Underwater, at five frames per second
Go under the surface and the light now behaves like water: red dies first, everything grades toward a deep blue-green, visibility closes from eighteen metres near the surface to eight in the depths, and the sky vanishes into murk. The grade runs in linear light before tone mapping and costs about two comparisons per ray when you're dry.
The honest half of the story: the first version ran at 2 to 9 frames per second. The murk capped what you could see at eighteen metres, but the rays underneath kept marching the full range — paying for hundreds of metres of world the fog then erased. The fix bounds the march at 80 metres for submerged cameras and lets the step size grow with the murk. QA's worst spot went from 5 fps to 132. The lake by spawn went from 8 to around 70. The rendered image, before and after: pixel-identical. That's the kind of optimization you get to keep.
The Bastion Knights stand guard
Two armored knights now patrol the road east of the village — a full rig conversion from the BAYNE archive: 67 joints, five textures atlased down to one, a zweihander skinned into the right hand. The source rig had no death animation, so one was authored on the knight's own skeleton — a 1.5-second topple — plus a half-second hit reaction, because a knight that ignores your sword doesn't feel like a knight. They're level 4, they fight back, and they drop chainmail if you earn it.
The fleet
The signature of this stretch is that the studio's agent fleet worked like a studio. While the castle landed in one worktree, the knight conversion ran in another, the QA sweep filed its defect list read-only, and a content-factory agent wrote the next arc entirely as data: five racial cities with fifty named citizens and their dialogue, ten city quests, a level 16–22 zone called the Nightmarch with a four-phase boss, and six more ward-stone inscriptions. None of it wired in yet — all of it reviewed, priced against the live economy's own reward formulas, and staged for integration one verified wave at a time.
Wardholm wakes
The first wave went in tonight. Wardholm has people now: ten of them, stationed in a ring around the keep — guards who won't say the word "quiet" on watch, a merchant who prices things in watches instead of coin, a banker with a second vault door nobody discusses, a chronicler who's read every report the last garrison filed and noticed they all stop mid-sentence.
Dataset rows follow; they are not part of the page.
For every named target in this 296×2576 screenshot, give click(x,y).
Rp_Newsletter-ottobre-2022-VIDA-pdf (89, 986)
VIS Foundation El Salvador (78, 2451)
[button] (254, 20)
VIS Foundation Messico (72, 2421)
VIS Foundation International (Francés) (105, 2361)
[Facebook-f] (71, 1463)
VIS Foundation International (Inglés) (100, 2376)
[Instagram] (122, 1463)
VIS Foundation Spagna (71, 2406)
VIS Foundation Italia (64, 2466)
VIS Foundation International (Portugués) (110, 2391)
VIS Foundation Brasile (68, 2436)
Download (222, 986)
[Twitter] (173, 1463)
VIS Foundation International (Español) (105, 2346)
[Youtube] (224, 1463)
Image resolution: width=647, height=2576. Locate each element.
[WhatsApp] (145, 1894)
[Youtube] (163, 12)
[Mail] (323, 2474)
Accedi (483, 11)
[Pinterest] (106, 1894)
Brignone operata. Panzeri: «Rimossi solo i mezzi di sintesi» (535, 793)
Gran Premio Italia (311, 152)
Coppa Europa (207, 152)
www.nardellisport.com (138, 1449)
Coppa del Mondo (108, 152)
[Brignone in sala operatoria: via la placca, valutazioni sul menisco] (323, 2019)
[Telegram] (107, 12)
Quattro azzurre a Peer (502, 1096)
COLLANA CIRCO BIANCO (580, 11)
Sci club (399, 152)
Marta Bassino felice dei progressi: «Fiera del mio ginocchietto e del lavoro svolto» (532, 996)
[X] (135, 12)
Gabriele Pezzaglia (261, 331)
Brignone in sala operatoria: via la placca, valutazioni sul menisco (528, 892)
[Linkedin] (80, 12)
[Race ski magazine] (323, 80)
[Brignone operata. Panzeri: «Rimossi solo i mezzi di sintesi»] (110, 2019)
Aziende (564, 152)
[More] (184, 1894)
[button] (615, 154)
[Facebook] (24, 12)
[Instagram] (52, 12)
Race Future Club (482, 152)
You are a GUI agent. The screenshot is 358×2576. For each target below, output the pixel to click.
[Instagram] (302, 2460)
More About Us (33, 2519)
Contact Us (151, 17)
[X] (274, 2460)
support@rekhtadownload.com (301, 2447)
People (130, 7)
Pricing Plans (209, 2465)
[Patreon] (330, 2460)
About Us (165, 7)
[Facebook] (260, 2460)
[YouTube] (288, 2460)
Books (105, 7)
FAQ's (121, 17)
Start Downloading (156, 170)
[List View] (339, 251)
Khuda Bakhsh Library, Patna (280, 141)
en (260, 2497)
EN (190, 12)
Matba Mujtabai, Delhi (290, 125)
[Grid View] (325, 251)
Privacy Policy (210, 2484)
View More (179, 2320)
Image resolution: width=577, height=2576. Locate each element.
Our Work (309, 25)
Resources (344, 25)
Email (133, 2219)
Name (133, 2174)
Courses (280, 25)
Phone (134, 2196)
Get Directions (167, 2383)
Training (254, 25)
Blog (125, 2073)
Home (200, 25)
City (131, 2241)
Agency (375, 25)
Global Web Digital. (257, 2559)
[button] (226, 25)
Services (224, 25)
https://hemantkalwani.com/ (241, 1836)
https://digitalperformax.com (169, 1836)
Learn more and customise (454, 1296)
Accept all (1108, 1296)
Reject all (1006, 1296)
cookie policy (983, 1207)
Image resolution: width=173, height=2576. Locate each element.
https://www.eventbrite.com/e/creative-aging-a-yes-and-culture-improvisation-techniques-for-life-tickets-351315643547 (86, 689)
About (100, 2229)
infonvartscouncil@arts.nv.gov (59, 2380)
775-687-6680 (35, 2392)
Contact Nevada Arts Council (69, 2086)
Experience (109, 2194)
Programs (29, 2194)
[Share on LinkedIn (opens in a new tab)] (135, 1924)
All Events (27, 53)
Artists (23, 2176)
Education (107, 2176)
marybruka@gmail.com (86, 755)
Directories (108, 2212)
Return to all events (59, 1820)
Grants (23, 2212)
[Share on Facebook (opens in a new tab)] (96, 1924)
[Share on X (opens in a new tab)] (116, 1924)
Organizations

Each speaks in their own voice, with a hidden line that only surfaces if you keep coming back. Walk within sight of the walls and the city announces itself once: WARDHOLM STANDS — the Watch Resumed.
Two city quests came with them, feeding the garrison's story into the zone's existing spider aeries and choir stones. The bot gauntlet grew a matching stage: a bot now treks to Wardholm every run, gets the banner, talks to the chronicler, and — deliberately — confirms the recruiter turns it away, because city quests demand level 6 and the bot hasn't earned it. Even the rejection is a feature under test.
Engine v0.22.42 → v0.22.50. The lesson of the session: a bug fixed is good, a bug made impossible is better — the drowned castle got a rescue, and then it got a law.